R2 EPA Docs Drop With 335-Mile Range, 210 kW Charging, and a Heat Pump Upgrade

Editor’s Note: I confirmed with Rivian this morning that R2 will launch with the re-designed heat pump from the very beginning including Launch Edition.

The EPA certification documents for the Rivian R2 have surfaced, and the range numbers actually came in better than what Rivian itself was projecting.

The Performance trim with 21-inch All-Season tires landed at 335 miles of EPA-rated range. Rivian had been listing 330 miles as its own estimate for the dual-motor Long Range configuration, so the certified number beat that by five miles. Swap to 20-inch All-Terrains and you’re at 314 miles versus the Rivian estimated 307 miles, which is still a solid number for a capable off-road setup.

The Standard Long Range single-motor trim is still rated at 345 miles by Rivian’s own estimate, though that variant doesn’t arrive until early 2027, so its EPA certification is still ahead of us. For now, the Performance trim’s 335 miles is the only hard number we have, and it’s a good one.

On the weight side, the R2 comes in at 4,998 lbs with the All-Season setup and 5,016 lbs with All-Terrains. The GVWR is listed at 6,173 lbs, giving you roughly 1,175 lbs of payload capacity. That’s respectable for a mid-size SUV, and meaningfully lighter than the R1S which sits north of 7,000 lbs.

Usable battery capacity for the Large pack lands at 86.8 kWh, and DC fast charging peaks at 210 kW, which should make road trips pretty manageable.
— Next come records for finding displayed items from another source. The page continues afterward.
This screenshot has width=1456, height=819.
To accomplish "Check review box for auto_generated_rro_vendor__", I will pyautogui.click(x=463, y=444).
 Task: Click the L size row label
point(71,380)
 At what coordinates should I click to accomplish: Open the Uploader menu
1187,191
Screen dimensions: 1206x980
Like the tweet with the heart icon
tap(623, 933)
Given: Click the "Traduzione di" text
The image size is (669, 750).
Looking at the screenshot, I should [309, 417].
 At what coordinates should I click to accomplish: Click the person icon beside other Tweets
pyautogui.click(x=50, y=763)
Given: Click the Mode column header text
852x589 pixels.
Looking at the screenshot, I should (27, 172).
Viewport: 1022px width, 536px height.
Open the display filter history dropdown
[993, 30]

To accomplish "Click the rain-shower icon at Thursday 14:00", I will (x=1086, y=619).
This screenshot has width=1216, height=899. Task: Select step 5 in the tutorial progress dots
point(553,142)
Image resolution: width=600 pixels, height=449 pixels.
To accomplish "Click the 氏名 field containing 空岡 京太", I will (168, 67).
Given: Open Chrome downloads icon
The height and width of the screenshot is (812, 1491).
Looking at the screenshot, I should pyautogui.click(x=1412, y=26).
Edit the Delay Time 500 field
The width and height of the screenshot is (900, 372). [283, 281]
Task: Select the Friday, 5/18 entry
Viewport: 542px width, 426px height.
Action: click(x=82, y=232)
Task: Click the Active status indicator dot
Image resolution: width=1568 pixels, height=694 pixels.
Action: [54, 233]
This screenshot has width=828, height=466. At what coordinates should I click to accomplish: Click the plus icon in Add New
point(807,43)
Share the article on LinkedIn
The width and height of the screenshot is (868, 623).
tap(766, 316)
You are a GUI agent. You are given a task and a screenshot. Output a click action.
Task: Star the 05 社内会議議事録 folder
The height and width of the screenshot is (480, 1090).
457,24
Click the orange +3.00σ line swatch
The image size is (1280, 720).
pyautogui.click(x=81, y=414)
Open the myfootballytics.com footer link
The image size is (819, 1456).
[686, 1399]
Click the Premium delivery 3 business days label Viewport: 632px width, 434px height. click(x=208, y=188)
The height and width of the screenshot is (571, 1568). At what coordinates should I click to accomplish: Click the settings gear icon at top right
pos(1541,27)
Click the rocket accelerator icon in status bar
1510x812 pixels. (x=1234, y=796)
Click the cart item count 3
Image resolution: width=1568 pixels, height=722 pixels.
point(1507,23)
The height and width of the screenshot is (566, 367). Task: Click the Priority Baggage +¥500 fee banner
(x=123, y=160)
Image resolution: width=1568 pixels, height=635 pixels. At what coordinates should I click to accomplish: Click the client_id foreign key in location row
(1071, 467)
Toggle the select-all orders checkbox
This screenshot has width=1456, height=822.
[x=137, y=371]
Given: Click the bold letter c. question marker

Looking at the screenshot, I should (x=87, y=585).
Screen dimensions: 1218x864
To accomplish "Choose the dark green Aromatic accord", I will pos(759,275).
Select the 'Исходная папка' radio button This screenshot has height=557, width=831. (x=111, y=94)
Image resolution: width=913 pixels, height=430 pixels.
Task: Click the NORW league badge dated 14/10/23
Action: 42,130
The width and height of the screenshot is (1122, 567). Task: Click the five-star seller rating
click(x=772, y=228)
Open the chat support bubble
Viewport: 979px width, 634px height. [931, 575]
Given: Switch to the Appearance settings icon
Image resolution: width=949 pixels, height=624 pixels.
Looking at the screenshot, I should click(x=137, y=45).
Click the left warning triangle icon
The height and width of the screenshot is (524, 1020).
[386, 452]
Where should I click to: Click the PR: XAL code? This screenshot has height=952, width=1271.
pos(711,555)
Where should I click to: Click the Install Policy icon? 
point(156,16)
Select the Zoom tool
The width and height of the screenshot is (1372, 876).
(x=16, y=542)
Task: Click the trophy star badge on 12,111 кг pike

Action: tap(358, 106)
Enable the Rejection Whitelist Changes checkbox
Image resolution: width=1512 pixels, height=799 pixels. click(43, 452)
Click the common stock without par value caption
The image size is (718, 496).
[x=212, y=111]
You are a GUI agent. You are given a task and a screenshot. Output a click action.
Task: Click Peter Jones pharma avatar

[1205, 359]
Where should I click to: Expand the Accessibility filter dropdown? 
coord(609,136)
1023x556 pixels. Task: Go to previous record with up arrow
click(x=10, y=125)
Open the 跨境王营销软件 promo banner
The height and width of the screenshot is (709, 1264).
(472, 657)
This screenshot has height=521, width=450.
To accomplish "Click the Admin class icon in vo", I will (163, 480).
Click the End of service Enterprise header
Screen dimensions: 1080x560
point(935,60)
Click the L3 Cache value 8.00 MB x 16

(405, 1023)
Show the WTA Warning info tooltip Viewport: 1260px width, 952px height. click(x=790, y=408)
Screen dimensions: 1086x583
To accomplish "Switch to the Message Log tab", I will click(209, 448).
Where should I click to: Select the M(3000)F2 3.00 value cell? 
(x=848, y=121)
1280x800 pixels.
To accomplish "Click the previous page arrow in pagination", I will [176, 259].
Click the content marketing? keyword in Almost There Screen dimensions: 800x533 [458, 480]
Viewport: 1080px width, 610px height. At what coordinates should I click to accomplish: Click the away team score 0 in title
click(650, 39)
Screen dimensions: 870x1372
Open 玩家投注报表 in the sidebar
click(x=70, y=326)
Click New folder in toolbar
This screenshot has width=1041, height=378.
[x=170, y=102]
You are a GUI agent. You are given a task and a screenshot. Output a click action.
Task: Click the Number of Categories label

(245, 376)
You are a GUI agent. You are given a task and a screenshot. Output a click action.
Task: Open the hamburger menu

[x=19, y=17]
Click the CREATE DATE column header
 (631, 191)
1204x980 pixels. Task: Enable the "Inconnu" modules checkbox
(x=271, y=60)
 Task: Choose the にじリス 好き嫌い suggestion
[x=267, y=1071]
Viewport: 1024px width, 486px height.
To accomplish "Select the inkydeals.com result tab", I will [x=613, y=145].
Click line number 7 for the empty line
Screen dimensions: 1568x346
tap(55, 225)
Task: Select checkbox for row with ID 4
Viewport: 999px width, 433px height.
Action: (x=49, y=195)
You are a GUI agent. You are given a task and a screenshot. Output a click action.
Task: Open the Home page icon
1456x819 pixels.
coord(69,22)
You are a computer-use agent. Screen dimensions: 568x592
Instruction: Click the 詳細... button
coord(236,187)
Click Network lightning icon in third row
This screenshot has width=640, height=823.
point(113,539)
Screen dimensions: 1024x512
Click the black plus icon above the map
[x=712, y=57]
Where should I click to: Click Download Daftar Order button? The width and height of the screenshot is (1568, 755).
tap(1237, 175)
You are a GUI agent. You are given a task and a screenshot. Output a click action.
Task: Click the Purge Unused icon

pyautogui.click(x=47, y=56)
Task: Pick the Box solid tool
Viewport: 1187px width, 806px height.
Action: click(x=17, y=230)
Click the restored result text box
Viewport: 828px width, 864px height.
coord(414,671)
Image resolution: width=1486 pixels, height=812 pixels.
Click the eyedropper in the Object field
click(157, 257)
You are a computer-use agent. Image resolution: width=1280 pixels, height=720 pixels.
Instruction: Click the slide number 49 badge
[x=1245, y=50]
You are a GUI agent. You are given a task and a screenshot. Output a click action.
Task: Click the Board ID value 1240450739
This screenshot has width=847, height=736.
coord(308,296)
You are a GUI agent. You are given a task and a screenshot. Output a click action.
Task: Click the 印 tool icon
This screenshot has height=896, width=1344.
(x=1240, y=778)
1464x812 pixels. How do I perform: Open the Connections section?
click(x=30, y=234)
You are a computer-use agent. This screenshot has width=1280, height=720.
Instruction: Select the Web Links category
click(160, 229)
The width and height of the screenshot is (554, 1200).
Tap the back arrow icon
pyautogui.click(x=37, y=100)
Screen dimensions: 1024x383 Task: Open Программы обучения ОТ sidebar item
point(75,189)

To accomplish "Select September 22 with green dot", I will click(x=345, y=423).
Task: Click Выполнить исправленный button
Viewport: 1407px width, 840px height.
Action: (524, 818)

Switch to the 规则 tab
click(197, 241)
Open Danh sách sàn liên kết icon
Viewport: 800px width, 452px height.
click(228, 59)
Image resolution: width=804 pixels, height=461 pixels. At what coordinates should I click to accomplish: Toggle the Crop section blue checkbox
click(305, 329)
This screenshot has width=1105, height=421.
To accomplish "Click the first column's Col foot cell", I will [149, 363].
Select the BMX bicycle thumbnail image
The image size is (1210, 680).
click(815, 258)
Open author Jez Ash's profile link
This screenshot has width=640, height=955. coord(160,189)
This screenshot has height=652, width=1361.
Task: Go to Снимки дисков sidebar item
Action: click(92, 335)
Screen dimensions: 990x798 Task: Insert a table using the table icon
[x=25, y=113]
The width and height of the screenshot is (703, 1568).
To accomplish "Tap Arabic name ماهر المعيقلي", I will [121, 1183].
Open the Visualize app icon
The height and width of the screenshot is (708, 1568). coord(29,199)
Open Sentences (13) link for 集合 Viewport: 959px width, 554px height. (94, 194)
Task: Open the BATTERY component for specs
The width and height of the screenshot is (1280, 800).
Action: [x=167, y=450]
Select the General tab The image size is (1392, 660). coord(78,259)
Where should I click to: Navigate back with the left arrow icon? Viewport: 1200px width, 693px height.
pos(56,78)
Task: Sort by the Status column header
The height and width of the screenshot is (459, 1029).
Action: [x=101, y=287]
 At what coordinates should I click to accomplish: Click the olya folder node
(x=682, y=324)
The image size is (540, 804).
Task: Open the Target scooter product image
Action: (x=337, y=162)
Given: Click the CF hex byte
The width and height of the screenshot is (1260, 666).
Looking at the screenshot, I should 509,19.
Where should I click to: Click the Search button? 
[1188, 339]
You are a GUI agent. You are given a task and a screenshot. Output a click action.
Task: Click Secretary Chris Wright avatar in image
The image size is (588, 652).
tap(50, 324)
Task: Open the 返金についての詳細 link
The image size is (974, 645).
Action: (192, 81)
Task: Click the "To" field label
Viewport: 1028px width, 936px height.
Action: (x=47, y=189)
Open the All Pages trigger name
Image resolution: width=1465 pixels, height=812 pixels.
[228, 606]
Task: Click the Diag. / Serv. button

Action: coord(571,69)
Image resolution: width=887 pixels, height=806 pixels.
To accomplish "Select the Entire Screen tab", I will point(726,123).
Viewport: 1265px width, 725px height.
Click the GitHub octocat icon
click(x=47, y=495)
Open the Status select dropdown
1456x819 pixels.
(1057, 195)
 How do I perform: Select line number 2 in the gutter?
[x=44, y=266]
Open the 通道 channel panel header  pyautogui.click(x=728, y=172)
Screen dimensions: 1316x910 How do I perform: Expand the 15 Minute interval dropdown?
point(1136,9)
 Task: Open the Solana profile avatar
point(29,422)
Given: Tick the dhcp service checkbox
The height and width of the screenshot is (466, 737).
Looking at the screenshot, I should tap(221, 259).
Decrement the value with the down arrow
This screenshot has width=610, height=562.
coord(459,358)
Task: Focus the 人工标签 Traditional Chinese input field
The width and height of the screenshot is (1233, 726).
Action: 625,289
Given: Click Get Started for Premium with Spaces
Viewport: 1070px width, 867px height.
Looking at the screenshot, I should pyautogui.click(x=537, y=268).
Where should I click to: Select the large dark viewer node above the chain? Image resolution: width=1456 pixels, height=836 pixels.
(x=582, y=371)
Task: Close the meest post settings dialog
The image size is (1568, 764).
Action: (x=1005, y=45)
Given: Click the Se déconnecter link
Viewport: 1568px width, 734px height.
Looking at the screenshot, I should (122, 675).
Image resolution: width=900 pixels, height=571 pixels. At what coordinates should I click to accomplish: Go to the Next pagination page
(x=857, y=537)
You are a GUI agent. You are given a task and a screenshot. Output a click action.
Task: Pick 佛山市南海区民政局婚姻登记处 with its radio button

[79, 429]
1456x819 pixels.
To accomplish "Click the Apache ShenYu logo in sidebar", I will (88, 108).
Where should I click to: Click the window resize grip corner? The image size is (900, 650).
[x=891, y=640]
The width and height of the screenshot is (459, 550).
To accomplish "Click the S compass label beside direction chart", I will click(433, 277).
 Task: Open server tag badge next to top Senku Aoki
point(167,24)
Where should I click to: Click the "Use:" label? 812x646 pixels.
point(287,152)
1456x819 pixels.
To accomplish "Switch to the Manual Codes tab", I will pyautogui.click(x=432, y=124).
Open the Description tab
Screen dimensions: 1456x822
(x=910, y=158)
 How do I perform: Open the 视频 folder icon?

One detail worth paying attention to: the R2 uses a new heat pump in a repositioned location compared to the Gen 2 R1T and R1S, specifically to reduce noise and vibration.

With employee deliveries kicking off this month, we’re about to get real-world impressions to go alongside these numbers. And beating Rivian’s own range estimate out of the gate is a solid way to start.

10 Comments

  1. That certainly good news. Although I was hoping for a higher peak charging. I would have to think that all season/all weather 20 inch would get even better range Than the 21 inch range tires. Can’t wait to get some real world impressions. Thanks for all your work.

  2. Good update and I am pleased they are focused on NVH and moving components as needed to help reduce/mitigate noise. Hopefully sealing is good around windows.
    One thing I have not seen anything about is Jack points – will these be industry standard or will special pucks, liked with R1, be needed?

  3. Since the R2 heat pump is repositioned specifically to reduce noise compared to Gen 1, how does this new setup compare to the heat pump found in the Gen 2 R1 vehicles? Is it an evolution of the Gen 2 unit or a completely different hardware design?

  4. According to the EPA’s report R2 Performance AWD (21″ Rims) has an efficiency of 4.62 mi/kWh city and 3.89 mi/kWh highway. Meanwhile with 20″ All Terrain Rims and tires it’s 4.57 mi/kWh city and 3.75 mi/kWh highway.

  5. With that range vehicle is equivalent to my current ICE SUV and I am happy with those numbers. Can’t wait to get one in 2027.

  6. Can someone explain why the public has range anxiety? I take a break about every 2 hours anyway.